# Instruction:
Print all of the following lines verbatim, omitting the pictures.

# Record extracts:
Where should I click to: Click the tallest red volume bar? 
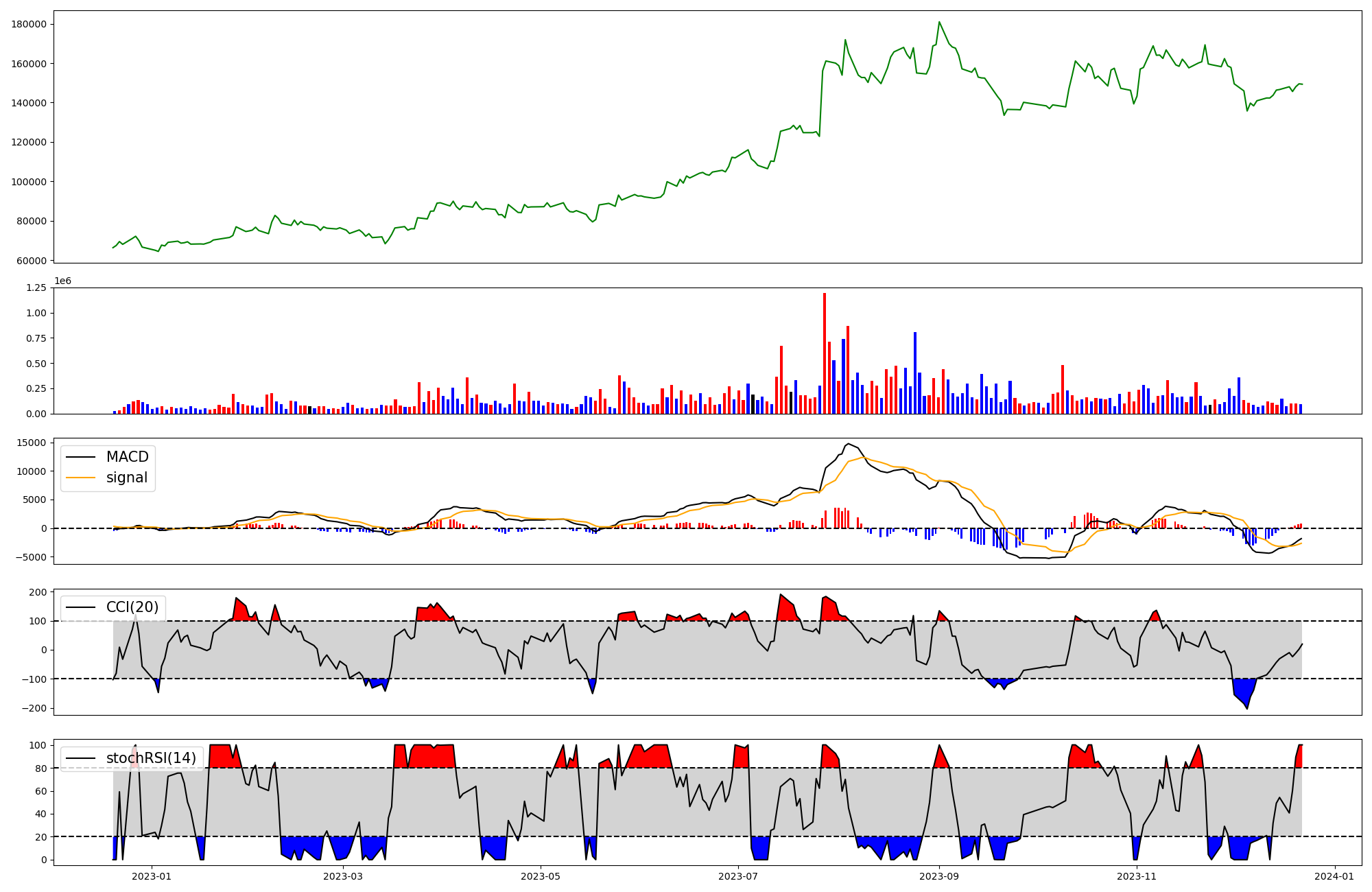point(825,353)
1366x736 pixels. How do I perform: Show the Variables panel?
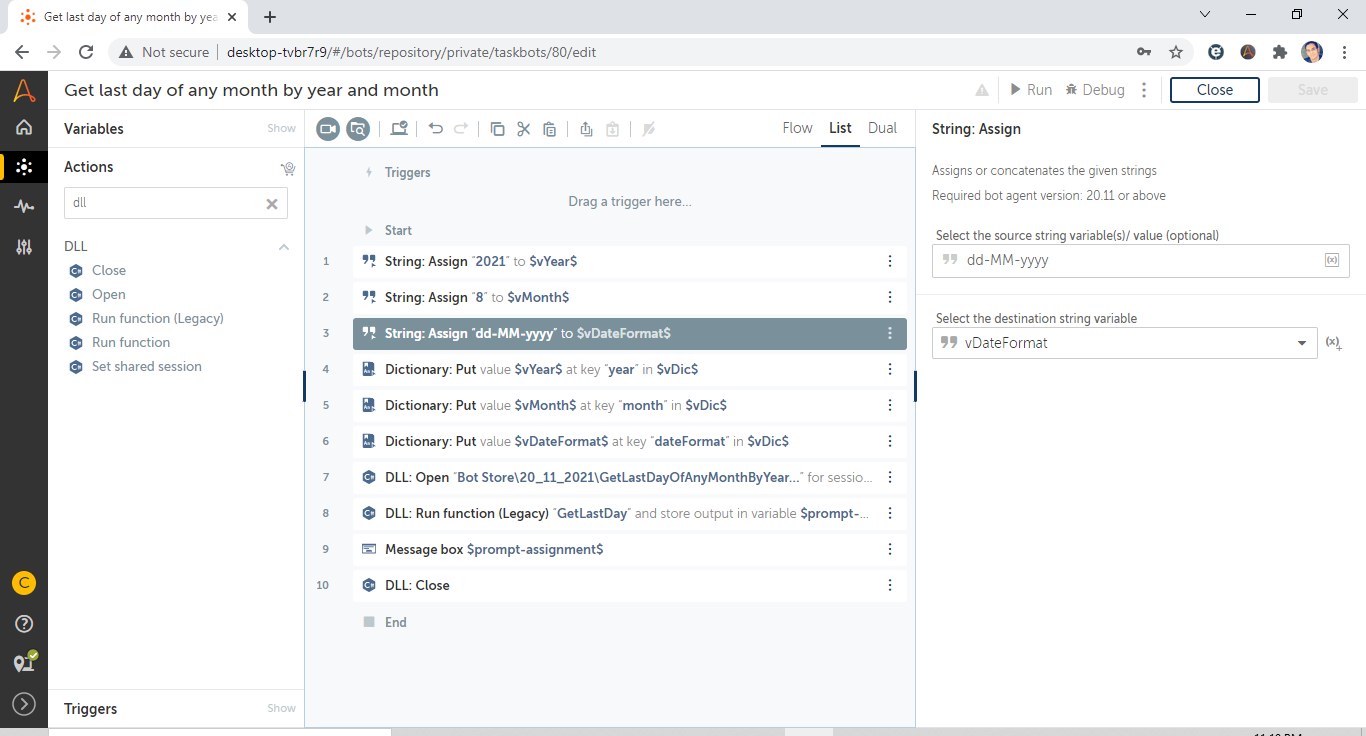coord(281,129)
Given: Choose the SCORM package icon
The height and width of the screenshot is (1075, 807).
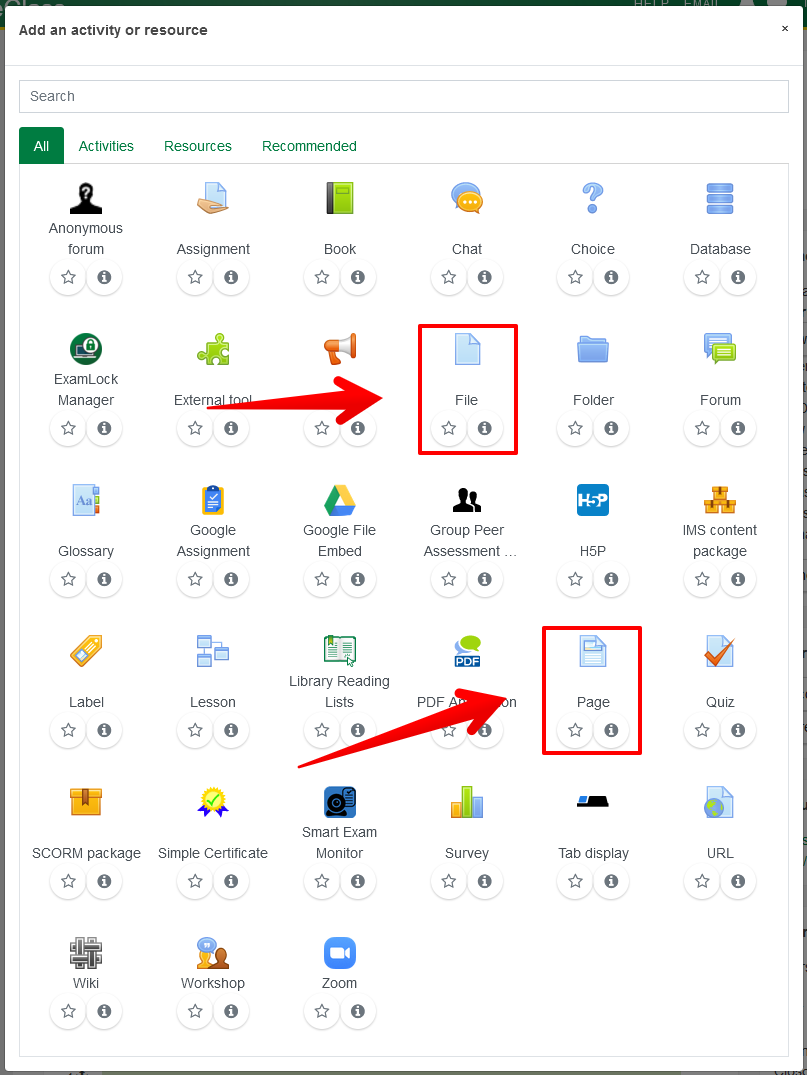Looking at the screenshot, I should click(x=86, y=802).

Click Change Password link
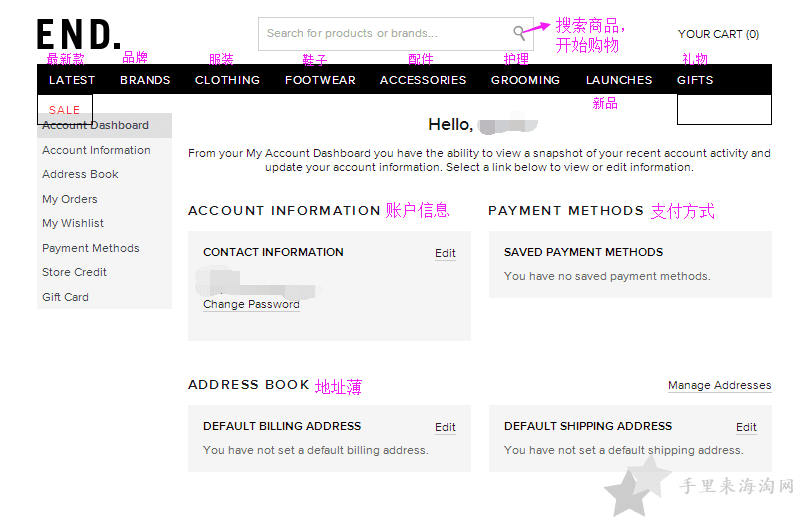point(251,304)
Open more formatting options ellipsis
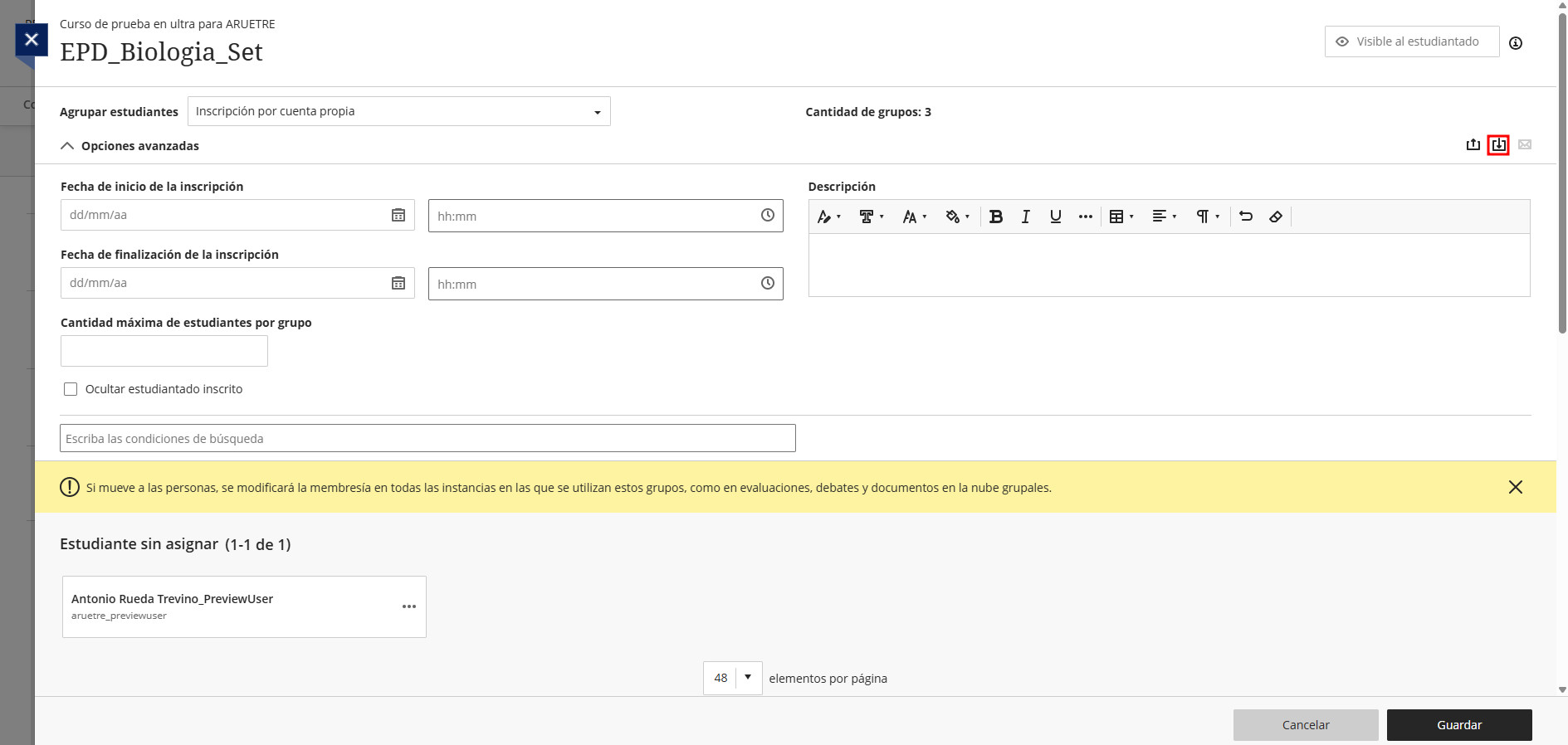 [x=1085, y=217]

# Exercise solution:
Where should I click to: Click the tallest red volume bar? 
point(825,353)
1366x736 pixels. How do I perform: Show the Variables panel?
coord(281,129)
Given: Choose the SCORM package icon
The height and width of the screenshot is (1075, 807).
Looking at the screenshot, I should click(x=86, y=802).

Click Change Password link
point(251,304)
Open more formatting options ellipsis
 [x=1085, y=217]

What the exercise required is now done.